027473, 0.0257856, 0.024192, 0.0226868, 0.021265, 0.0199222, 0.0186542, 0.017457, 0.0163271, 0.01526
08, 0.0142551, 0.0133068, 0.012413, 0.011571, 0.0107781, 0.0100319, 0.00933, 0.0186224, 0.0552164, 0
.0491013, 0.0431579, 0.0377491, 0.0329251, 0.0287195, 0.0244011, 0.0211243, 0.0182855, 0.0158137]

#2

AFAIK weights passed to GLM are interpreted as frequency weights, so they should generally be integers. In general I think non-integer values should also work, but maybe estimation doesn’t behave properly when the sum of weights is too small (of sum of 1 is as if you had a single observation).

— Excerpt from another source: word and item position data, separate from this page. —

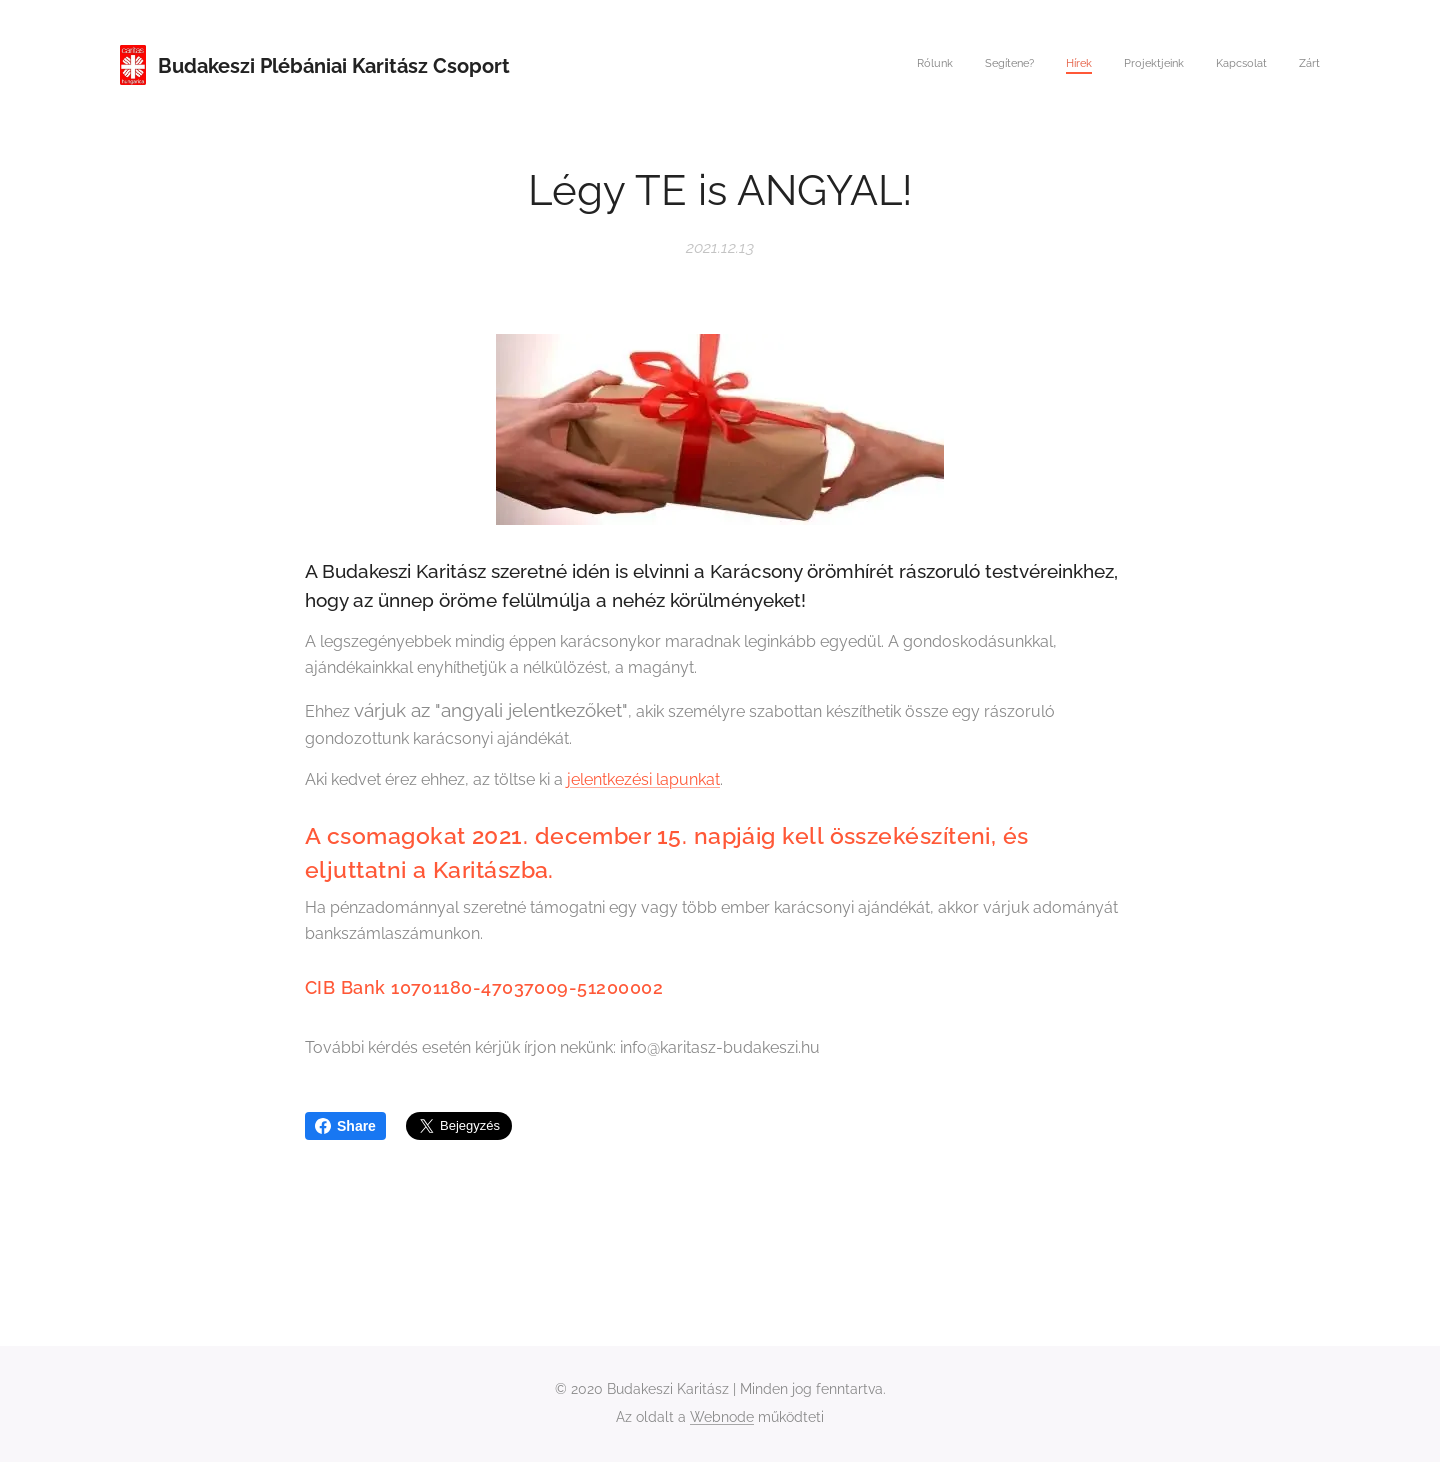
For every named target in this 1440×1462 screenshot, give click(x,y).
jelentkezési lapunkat (643, 779)
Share (345, 1126)
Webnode (722, 1417)
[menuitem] (1165, 65)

If these weights are sampling/probability weights, you should rescale them to sum to the number of observations to get correct inference. Then maybe that will also work around the bug?


#3

You also have some negative weights, which I don’t think are allowed.


#4

Negative values are in the response, not in weights, right?


#5

Ah sorry.

PS the docs for GLM could some love, I couldn’t find any discussion of this in the docs. OP if you have any ideas on how to improve the documentation for this you should submit a PR!


#6

I think the issue here is that that X'X becomes numerically singular.


#7

thanks all. I’ll put in a PR for more explanation in docs around what options can specified, and what format they should be in.